WHAT IS EXPECTED - Your job is to set down the stretch of entries that opens with the line containing "Gallery (1300, 149)" and closes with the line containing "Příjmout (206, 1722)". Keep both end lines, copy each exactly, and add nothing.

┄┄┄┄┄┄

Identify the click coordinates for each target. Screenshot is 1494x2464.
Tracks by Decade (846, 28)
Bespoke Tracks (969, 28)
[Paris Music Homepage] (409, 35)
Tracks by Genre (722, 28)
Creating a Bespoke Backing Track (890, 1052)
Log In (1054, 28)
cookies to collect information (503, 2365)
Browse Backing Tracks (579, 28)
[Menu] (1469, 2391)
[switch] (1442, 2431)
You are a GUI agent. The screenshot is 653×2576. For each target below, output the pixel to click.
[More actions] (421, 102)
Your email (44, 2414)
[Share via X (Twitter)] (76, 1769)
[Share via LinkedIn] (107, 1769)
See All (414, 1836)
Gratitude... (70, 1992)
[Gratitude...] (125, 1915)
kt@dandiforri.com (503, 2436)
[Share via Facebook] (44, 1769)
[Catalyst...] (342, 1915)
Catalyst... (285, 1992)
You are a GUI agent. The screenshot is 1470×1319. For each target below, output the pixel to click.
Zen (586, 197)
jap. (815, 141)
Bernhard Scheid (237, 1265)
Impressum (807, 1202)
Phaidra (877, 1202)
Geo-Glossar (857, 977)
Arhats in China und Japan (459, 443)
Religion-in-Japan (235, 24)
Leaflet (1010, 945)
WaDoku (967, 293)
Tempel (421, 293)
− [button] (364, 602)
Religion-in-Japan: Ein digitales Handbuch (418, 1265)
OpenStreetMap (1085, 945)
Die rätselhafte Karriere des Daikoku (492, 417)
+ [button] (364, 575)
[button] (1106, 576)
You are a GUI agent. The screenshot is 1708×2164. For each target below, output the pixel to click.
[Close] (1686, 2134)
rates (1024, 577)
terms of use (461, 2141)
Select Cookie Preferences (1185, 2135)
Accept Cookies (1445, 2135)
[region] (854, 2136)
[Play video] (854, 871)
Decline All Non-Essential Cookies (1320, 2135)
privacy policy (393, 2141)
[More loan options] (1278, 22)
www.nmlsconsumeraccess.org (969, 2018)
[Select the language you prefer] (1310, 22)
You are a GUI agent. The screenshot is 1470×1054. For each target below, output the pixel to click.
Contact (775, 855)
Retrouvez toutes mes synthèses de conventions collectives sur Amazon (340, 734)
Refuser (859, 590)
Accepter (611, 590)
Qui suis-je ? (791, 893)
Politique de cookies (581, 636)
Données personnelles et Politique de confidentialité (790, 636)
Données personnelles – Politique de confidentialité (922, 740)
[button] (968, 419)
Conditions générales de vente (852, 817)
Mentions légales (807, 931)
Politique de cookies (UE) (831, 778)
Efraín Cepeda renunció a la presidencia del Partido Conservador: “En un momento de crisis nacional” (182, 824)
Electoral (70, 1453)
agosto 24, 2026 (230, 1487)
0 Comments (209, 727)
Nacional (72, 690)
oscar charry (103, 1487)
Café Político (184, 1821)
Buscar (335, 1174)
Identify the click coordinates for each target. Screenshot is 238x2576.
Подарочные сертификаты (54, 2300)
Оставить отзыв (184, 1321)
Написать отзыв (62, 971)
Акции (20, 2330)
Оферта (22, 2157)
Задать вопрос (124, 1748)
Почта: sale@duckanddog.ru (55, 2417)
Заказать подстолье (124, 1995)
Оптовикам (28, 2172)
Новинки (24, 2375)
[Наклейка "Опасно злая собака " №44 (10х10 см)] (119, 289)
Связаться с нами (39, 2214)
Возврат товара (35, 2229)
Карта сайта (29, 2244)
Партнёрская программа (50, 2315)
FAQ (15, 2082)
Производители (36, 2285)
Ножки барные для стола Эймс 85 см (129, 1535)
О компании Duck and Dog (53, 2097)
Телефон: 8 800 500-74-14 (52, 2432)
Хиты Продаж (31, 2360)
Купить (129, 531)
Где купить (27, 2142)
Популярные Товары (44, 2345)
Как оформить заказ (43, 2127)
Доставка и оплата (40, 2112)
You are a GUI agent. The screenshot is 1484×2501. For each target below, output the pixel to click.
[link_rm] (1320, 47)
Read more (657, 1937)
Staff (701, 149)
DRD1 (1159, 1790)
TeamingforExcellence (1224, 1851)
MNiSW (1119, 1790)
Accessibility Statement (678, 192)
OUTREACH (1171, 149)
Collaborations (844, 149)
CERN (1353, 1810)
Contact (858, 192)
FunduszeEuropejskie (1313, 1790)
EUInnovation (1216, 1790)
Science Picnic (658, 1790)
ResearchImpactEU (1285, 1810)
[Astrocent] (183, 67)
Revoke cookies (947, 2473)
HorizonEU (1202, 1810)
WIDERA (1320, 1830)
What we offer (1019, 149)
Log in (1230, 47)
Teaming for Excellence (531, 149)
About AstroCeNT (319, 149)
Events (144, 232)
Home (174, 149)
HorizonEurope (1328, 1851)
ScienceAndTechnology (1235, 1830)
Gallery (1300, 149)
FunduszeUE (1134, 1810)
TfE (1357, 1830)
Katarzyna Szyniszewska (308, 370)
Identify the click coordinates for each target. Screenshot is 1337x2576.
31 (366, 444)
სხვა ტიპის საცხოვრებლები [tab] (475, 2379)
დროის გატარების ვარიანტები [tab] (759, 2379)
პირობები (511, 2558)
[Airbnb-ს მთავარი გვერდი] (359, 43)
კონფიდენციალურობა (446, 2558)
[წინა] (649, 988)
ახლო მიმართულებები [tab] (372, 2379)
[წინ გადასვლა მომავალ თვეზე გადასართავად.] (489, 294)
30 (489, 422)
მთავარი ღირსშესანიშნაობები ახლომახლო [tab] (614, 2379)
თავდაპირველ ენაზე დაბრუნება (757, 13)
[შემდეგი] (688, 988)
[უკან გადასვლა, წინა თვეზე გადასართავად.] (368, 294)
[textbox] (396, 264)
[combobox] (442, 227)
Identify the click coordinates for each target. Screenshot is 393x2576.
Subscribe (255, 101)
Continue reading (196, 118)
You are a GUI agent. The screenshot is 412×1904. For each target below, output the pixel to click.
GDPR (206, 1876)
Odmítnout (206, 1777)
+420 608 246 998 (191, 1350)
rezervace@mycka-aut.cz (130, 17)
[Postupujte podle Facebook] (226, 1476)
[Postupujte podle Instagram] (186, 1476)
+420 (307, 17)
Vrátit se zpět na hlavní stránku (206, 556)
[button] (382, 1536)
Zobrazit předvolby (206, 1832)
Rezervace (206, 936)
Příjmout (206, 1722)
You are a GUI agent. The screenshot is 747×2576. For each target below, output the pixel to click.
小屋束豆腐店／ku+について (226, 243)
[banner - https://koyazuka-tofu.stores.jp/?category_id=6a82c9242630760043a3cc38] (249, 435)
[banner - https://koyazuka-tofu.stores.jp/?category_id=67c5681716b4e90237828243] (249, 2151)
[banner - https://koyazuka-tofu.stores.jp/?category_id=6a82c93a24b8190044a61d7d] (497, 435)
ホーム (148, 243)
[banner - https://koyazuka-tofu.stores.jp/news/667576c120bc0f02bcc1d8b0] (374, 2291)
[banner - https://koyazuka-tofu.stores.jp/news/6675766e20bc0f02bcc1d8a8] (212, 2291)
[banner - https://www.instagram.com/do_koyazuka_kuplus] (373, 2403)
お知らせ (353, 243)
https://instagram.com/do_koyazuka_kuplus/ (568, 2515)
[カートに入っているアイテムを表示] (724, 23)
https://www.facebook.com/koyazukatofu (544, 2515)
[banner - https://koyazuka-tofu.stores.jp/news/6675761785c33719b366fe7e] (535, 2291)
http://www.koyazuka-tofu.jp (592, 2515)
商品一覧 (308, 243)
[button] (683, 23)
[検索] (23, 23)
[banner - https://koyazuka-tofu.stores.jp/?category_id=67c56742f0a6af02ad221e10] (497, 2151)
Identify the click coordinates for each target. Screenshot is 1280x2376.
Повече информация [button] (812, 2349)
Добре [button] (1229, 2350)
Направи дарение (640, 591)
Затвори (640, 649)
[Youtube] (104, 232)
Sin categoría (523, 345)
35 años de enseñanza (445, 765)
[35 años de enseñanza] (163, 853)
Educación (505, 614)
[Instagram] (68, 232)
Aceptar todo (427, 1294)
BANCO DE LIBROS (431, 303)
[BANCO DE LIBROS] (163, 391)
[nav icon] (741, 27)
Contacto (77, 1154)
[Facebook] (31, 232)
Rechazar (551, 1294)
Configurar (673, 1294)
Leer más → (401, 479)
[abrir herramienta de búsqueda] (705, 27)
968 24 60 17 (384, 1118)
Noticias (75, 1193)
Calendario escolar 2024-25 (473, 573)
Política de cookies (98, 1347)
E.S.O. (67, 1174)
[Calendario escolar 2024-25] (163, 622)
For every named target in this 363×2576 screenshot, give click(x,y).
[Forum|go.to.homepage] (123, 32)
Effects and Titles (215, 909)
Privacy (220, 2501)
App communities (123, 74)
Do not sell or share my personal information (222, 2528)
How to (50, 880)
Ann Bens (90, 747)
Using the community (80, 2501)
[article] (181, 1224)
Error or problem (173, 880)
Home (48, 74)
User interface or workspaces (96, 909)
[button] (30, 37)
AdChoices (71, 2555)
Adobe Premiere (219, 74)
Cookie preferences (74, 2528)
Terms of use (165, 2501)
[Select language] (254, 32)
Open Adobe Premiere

┄┄┄┄┄┄

WRITTEN SOLUTION -
Gallery (1300, 149)
FunduszeUE (1134, 1810)
TfE (1357, 1830)
Katarzyna Szyniszewska (308, 370)
Identify the click coordinates for each target. Screenshot is 1337x2576.
31 (366, 444)
სხვა ტიპის საცხოვრებლები [tab] (475, 2379)
დროის გატარების ვარიანტები [tab] (759, 2379)
პირობები (511, 2558)
[Airbnb-ს მთავარი გვერდი] (359, 43)
კონფიდენციალურობა (446, 2558)
[წინა] (649, 988)
ახლო მიმართულებები [tab] (372, 2379)
[წინ გადასვლა მომავალ თვეზე გადასართავად.] (489, 294)
30 (489, 422)
მთავარი ღირსშესანიშნაობები ახლომახლო [tab] (614, 2379)
თავდაპირველ ენაზე დაბრუნება (757, 13)
[შემდეგი] (688, 988)
[უკან გადასვლა, წინა თვეზე გადასართავად.] (368, 294)
[textbox] (396, 264)
[combobox] (442, 227)
Identify the click coordinates for each target. Screenshot is 393x2576.
Subscribe (255, 101)
Continue reading (196, 118)
You are a GUI agent. The screenshot is 412×1904. For each target below, output the pixel to click.
GDPR (206, 1876)
Odmítnout (206, 1777)
+420 608 246 998 (191, 1350)
rezervace@mycka-aut.cz (130, 17)
[Postupujte podle Facebook] (226, 1476)
[Postupujte podle Instagram] (186, 1476)
+420 (307, 17)
Vrátit se zpět na hlavní stránku (206, 556)
[button] (382, 1536)
Zobrazit předvolby (206, 1832)
Rezervace (206, 936)
Příjmout (206, 1722)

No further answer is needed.